After his visa expired, the 23-year-old stayed on in Yemen until the first week in December, they said, but his whereabouts in the country was unknown. The officials said Abdulmutallab left Yemen on Dec. 7 on a flight to Ethiopia and then continued on a few days later to Ghana. In Ghana, he is believed to have purchased the ticket for the flight from Lagos to Detroit that he is accused of trying to bring down. Nigerian officials said Thursday they believe Abdulmutallab spent only 30 minutes in the Lagos airport.
Yemeni officials added that Yemen airport authorities and passport control should have prevented Abdulmutallab from departing. The officials spoke on condition of anonymity because they were not authorized to discuss the case with the media, pending the outcome of an investigation.

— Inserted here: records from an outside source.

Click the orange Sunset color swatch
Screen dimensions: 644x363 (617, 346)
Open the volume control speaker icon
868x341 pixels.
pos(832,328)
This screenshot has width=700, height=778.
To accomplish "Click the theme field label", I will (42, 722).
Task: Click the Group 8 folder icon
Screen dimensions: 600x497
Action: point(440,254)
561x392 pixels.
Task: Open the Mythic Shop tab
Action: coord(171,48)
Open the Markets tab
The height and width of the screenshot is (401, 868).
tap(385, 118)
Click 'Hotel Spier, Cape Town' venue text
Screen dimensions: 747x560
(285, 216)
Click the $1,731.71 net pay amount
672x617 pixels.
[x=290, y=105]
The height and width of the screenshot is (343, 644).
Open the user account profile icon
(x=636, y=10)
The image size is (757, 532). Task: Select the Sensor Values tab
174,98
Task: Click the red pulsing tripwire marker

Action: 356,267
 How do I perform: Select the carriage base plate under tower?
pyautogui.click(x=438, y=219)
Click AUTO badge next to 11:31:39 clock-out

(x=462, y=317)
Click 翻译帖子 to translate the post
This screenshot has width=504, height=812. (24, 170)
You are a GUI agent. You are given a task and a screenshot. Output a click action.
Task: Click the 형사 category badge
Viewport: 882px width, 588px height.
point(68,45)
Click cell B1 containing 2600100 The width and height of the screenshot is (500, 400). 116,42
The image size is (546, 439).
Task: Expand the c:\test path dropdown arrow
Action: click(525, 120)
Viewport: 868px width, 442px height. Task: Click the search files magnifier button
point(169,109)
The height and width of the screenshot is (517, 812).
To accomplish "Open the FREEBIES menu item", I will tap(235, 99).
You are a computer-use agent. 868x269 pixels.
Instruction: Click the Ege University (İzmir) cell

The probe will look into why the Nigerian wasn't detained, questioned and prohibited from leaving the country, they said. Nigerian
Administrators at the school where Abdulmutallab studied believed he had left the country in September, they said.
"We arranged a taxi to take him to the airport on Sept. 21 and we said goodbye," school director Muhammad al-Anisi told The Associated Press. "Our responsibility toward him ended that day."
Al-Anisi said no one from the airport security or immigration had subsequently contacted the school to ask about the student's whereabouts.
Yemen has confirmed Abdulmutallab spent two periods in Yemen, from 2004-2005 and from August to December of this year. He was enrolled at the school during both periods to study Arabic.
Al-Qaida in the Arabian Peninsula, an offshoot of Osama bin Laden's group, claimed it was behind the attempt to bomb the Northwest airliner.